_Directions for this task:_ For these records, count the lines containing the word "agent" and respond with the number alone.

----------------------------------------

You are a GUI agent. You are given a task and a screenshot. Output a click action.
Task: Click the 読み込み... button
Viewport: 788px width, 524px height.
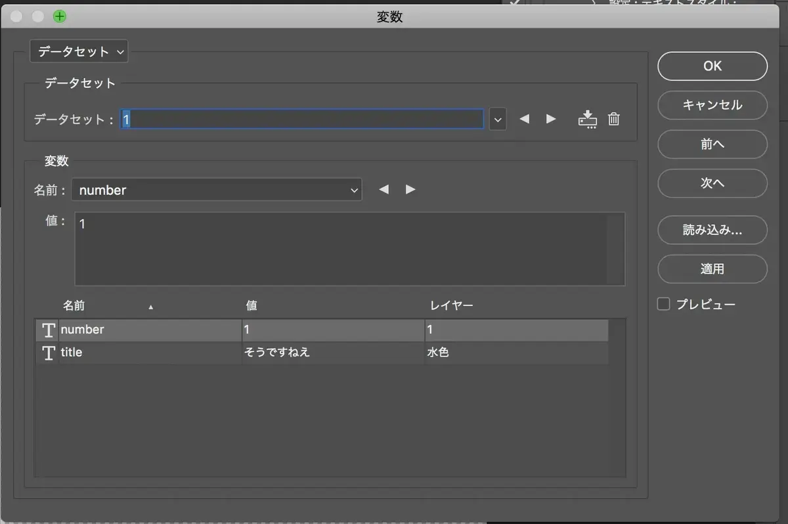pos(712,230)
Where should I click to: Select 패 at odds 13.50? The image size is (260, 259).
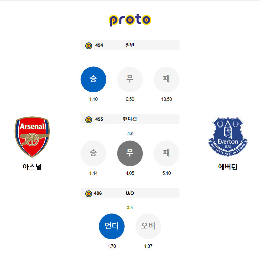click(167, 79)
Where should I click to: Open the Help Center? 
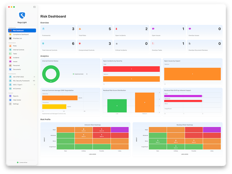(17, 100)
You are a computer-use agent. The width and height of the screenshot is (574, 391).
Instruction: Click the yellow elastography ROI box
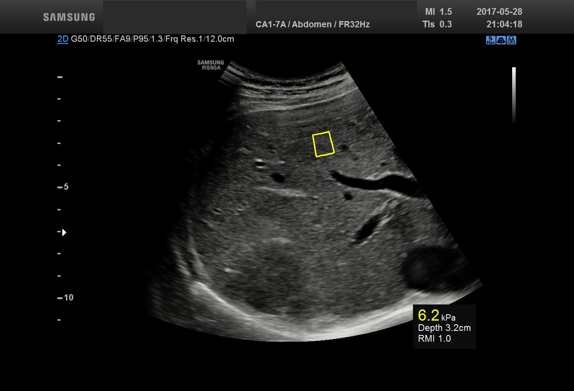[x=323, y=144]

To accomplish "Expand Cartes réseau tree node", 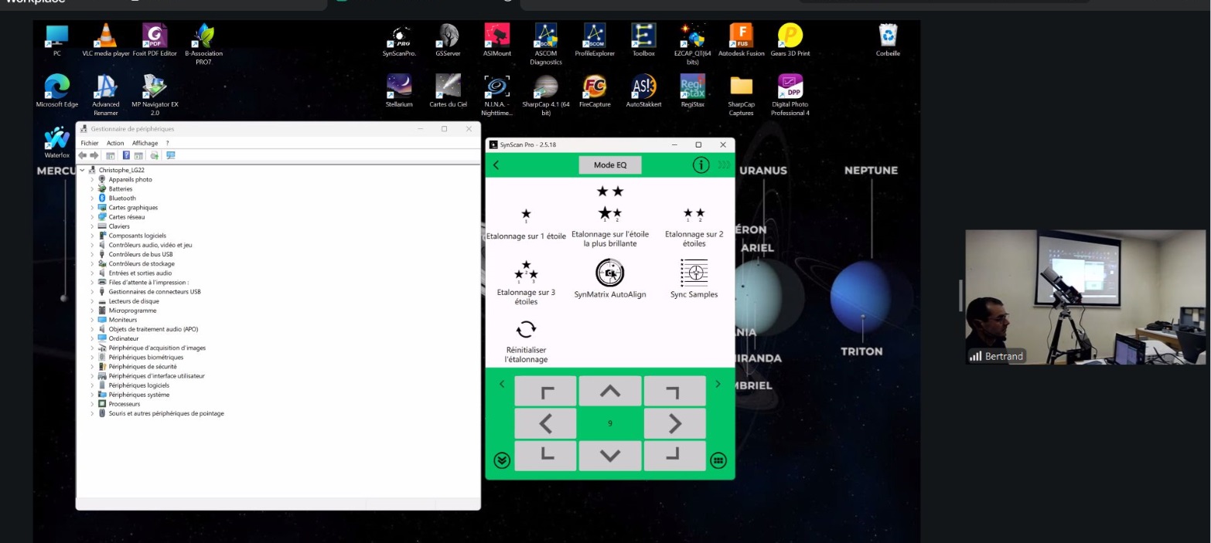I will [x=92, y=217].
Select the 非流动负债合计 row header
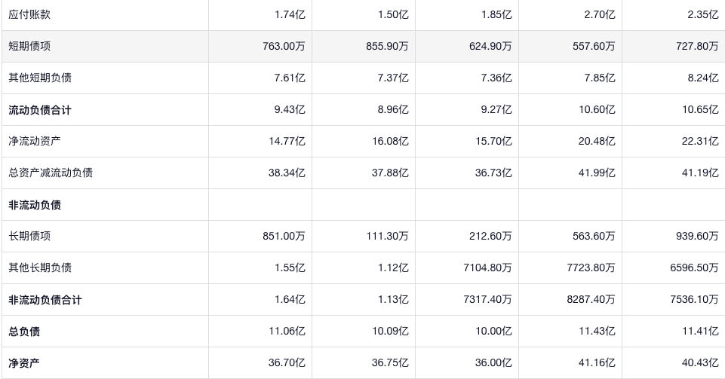Viewport: 725px width, 379px height. pyautogui.click(x=45, y=300)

----------------------------------------

_Solved problem:_ 2